* START TEXT PASSAGE *

On a late June afternoon, Mitch Haag, Curt Oien, and six other scientists and volunteers wade through a tamarack and black spruce bog in the Red Lake Wildlife Management Area in northern Minnesota. The WMA's sprawling boreal bogs seem as prehistoric as the flying insects that live there. Water is everywhere—the 213,000 acres are 80 percent wetlands. It's a dragonfly's dream.

Haag and Oien are independent entomologists in their third summer of exploring the WMA and surrounding Beltrami Island State Forest. They report to the Department of Natural Resources what species of dragonflies they find. Deep in untracked peatlands, they attempt to collect, identify, and record rare specimens. They have slogged through swamps, canoed lakes and creeks, driven amphibious vehicles, and traveled by helicopter to survey the dragonfly population.

The Red Lake research is a spinoff from a statewide dragonfly survey. Little was known about the state's dragonfly species until 10 years ago when the Minnesota Odonata Survey Project was launched. Funding came from the DNR Nongame Wildlife Program, the critical habitat license plate fund, and a federal grant. Kurt Mead, author of Dragonflies of the North Woods and now a naturalist at Tettegouche State Park, led the project and organized experts and volunteers to look for dragonflies and damselflies around the state. (See Field Note, May–June 2012.) The effort added 24 Odonata species to the list of those known to live in Minnesota (currently 149 species) and yielded more than 2,000 new county records. It also began identifying the kinds of habitat different species need.

* END TEXT PASSAGE *

** JOB 1 **
Answer from the dragonfly passage:
(a) How many acres does the Red Lake Wildlife Management Area cover?
(b) How many Odonata species did the statewide effort add to Minnesota's list?
(c) At which state park is Kurt Mead now a naturalist?
The dragonfly passage and the rows are separate, unrelated material.

* START DATA FOR PROCESSING *

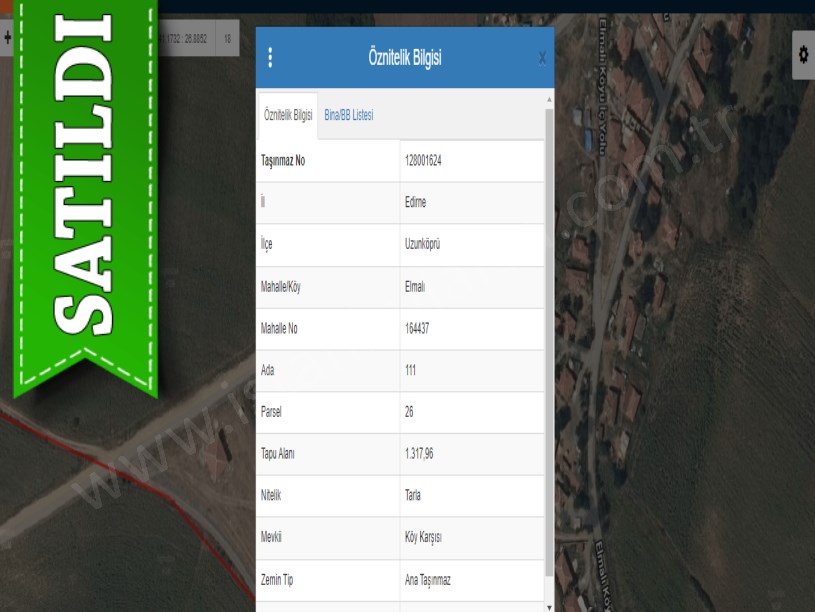Switch to the Bina/BB Listesi tab
815x612 pixels.
pos(349,115)
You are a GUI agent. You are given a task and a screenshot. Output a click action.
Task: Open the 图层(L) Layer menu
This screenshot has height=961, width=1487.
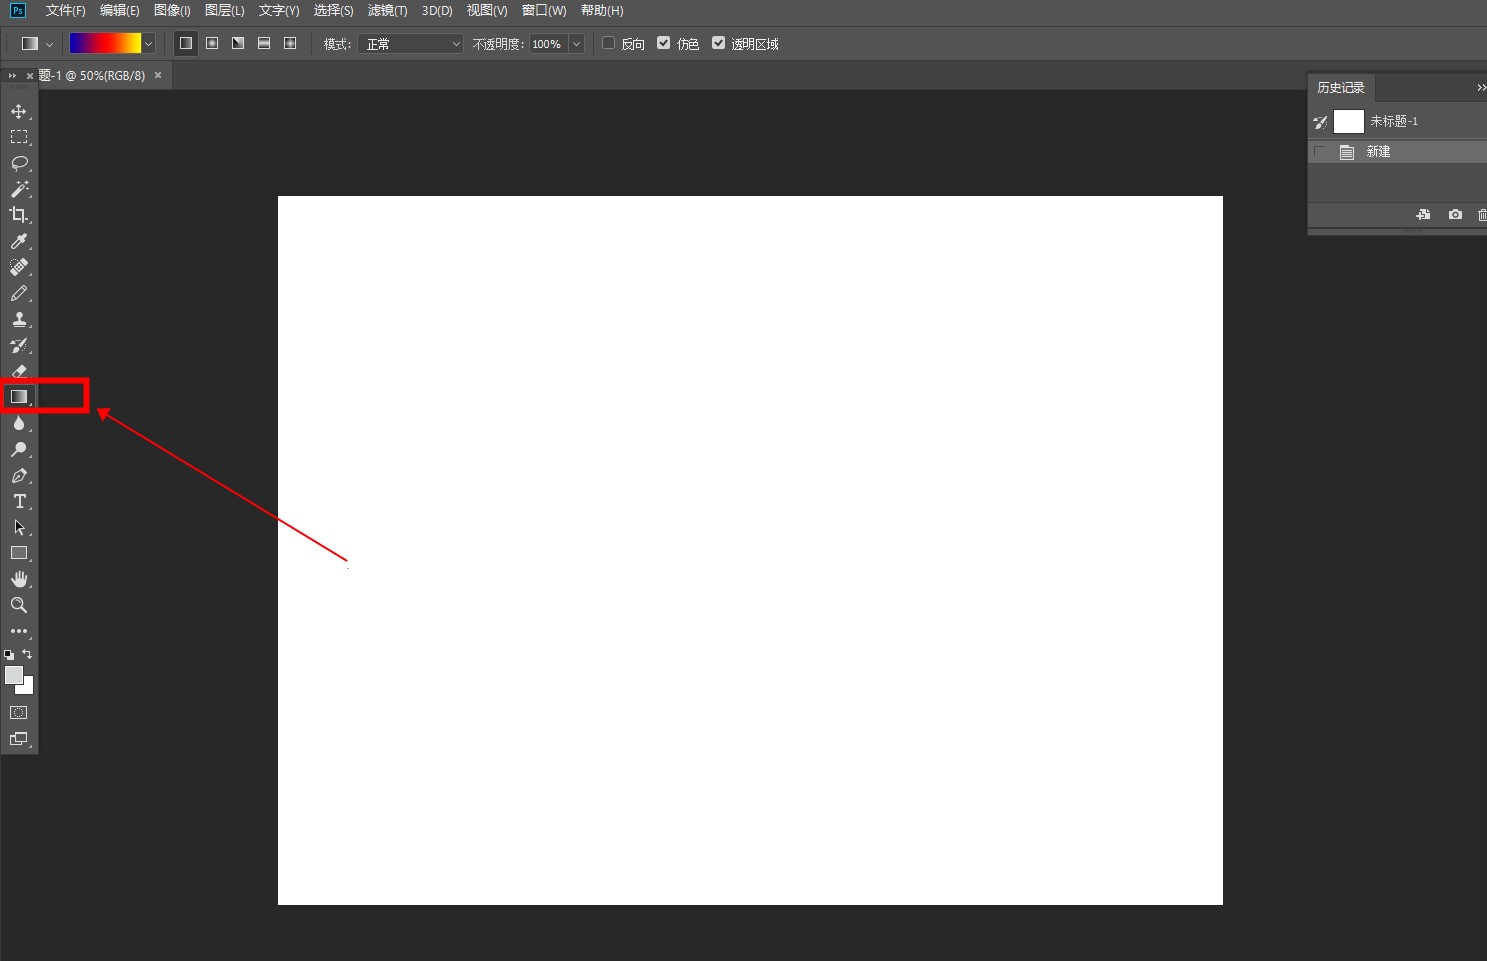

* END DATA FOR PROCESSING *

** JOB 2 **
Return every line of the rows above unchanged, leaving out the pictures.

** WRITTEN ANSWER 1 **
(a) 213,000 acres
(b) 24
(c) Tettegouche State Park

** WRITTEN ANSWER 2 **
Switch to the Bina/BB Listesi tab
815x612 pixels.
pos(349,115)
You are a GUI agent. You are given a task and a screenshot. Output a click action.
Task: Open the 图层(L) Layer menu
This screenshot has height=961, width=1487.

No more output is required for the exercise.